A cultural phenomenon, CrossFit offers a fitness lifestyle of high intensity training and a focus on nutrition. Chances are also high that you’ll likely find people to train with at your local gym just by uttering the word. But lets take a peek behind the curtain and explore some of the negatives associated with CrossFit. What are the cons you can expect as you pursue this elite fitness regimen?
High Risk of Frequent Injury
The chances are high that if you partake in CrossFit, you will injure yourself. Especially since the community glorifies pain as some sort of proof that you are improving or strengthening your body. This false conception encourages potential ‘Crossfitters’ to push through actual physical pain or exhaustion to complete as many reps as quickly as possible, resulting in avoidable accidents, over-extended muscles and joints, or worse, torn ligaments or fractured bones due to improper use of the equipment and improper care of your body.
Your high school fitness teacher focused on the importance of form every class. Constantly reminding you when you would drop your pelvis during planks, or when you dropped too deep in a squat. It might not have seemed important at the time, but focussing on having the right form during exercises helps to promote good body posture, ensuring the correct muscles are being stimulation, and preventing injury. CrossFit inherently, by design, ignores all the teachings of your old gym teacher. The CrossFit community, and most CrossFit instructors, emphasize number of reps over time as opposed to consistently executing the correct form for the exercises. As mentioned earlier, this can lead to injury to your ligaments, joints and muscles, but more importantly your posture. Your high intensity deadlift might feel like you’re accomplishing a lot, but as your back begins to tire, your shoulders and legs will begin to compensate.

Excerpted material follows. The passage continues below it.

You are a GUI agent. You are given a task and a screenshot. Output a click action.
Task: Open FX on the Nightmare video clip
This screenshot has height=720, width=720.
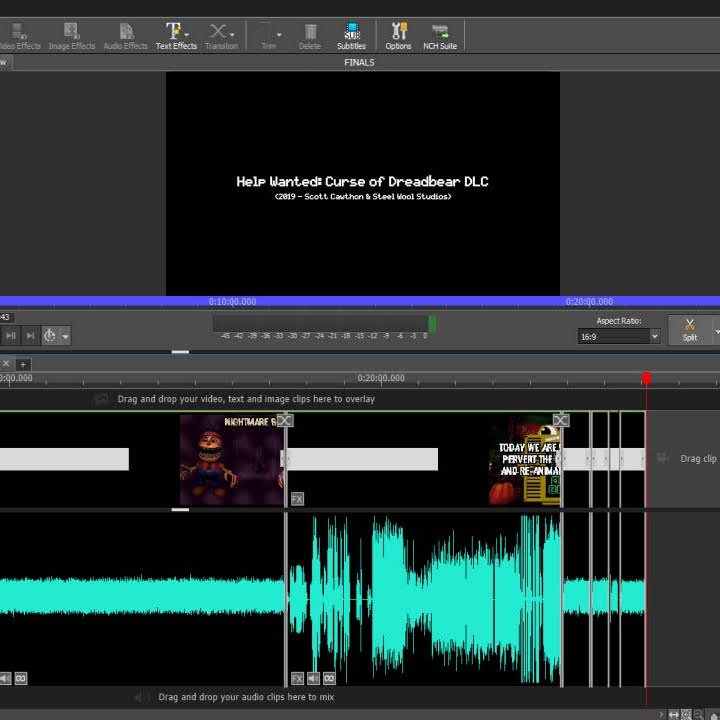pos(297,498)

The movement is too fast for your mind to comprehend, assuming form is something you are even paying attention to, resulting in sore joints, backs and possible blisters. Again, this can all be prevented if you are aware of and prioritize proper form and safety, however not all CrossFit instructors are educated or trained in such areas, and most people who follow the CrossFit program, access their workouts online and on their own without an instructor. Which leads us to the next point.
If you already regularly visit your local gym, you’ve likely seen these animals improperly using the equipment, executing exercises or workouts incorrectly, or socializing with other gym-goers like a bragging bully during recess, making fun of how you use the monkey bars and kicking sand in your face. Chances are, these people are CrossFitters. The CrossFit community, because of its decentralized nature and focus on being ‘The Fittest on Earth’ tends to attract these narcissistic individuals. Most gyms frequently must have ‘talks’ with their patrons about their behavior and interactions. The social stigma brought upon by these ‘louder’ Crossfitters puts a bad stereotype for their community that only serves to alienate CrossFitters.
In the end, CrossFit does have its benefits, as long as you focus on your form and safety with each exercise, respect the equipment and the other people around you, then you should have no problem. Many alternatives and similar programs to CrossFit exist that might be more your speed that you could explore. Whatever you decide, just reminder to listen to your body and understand when you’ve reached your limit.